If the file contains 1000 lines for example, it would work on modern computers just fine but what if the file contained 10 million records, there is no way we'd be able to perform this task on normal laptop or pc. The machine might slow down to the point that we need to terminate the program.

Here, the yield keyword would definitely come in handy. If we change that csv_reader function into a generator using the yield, the results would be much different. This is how our new code snippet would look like with the Python 'Yield'.
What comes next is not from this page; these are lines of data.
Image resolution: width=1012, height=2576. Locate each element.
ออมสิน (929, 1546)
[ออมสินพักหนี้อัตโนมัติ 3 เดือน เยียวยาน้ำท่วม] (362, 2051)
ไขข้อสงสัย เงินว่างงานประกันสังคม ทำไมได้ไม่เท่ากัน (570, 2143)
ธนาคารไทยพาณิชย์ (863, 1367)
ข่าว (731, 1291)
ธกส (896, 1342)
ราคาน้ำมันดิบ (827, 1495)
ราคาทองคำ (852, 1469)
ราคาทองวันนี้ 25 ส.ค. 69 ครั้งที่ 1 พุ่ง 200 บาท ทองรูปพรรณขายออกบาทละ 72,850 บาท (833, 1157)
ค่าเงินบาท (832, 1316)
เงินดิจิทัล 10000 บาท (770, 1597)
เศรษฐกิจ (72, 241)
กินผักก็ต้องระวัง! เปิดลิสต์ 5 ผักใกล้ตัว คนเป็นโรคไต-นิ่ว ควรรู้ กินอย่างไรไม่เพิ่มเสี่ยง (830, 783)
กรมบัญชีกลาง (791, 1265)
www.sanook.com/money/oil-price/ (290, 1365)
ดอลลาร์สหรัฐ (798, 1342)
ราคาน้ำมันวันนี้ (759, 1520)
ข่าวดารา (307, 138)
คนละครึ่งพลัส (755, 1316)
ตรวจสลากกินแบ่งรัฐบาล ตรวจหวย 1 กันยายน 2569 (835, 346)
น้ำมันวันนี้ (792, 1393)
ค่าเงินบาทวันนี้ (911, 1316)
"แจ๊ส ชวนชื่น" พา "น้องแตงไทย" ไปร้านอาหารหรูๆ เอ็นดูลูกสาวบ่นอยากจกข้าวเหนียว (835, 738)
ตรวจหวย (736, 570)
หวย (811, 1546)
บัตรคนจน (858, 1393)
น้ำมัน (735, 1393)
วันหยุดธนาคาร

def csv_reader(file_name):
    for row in open(file_name, "r"):
        yield row

csv_gen = csv_reader("some_file.txt")
row_count = 0

for row in csv_gen:
    row_count += 1

print(f"Row count is {row_count}")

if we run our code now irrespective of file size, the program will use very minmial memory which is required to read one line at a time every time the generator object is called.

Pagination

Let us use RESTful API for our next example. Usually APIs return collection of data. Consider the following JSON data as an example:

{
      {
        "name": "Big Mac",
        "price": 3.99,
      },
      {
        "name": "Big Tasty",
        "price": 4.99,
      },
      {
        "name": "Chicken Mcdo",
        "price": 3.99,
      }
      ...

Assume that the API query results returned 1000 results. It will not be a good user experience to have the client receive 1000 results in one JSON object not to mention that it can also cause performance issues. So we will resort to pagination. Now there are multiple ways of paginating results but let use 'yield' for this example and load only 10 results per page for a seemless user experience and lighter data transfer.

def result_pagination(page):
    current_page = page
    while current_page >=0:
        results = self.get_queryset(page=current_page)
        yield results

The psuedocode above would return the requested page every time user makes the request.

The pagination solution might not be the best use case of Python 'Yield' but above example illustrates how can we utilize the yield keyword in almost any problem where we are dealing with massive amounts of data and limited memory or compute resources.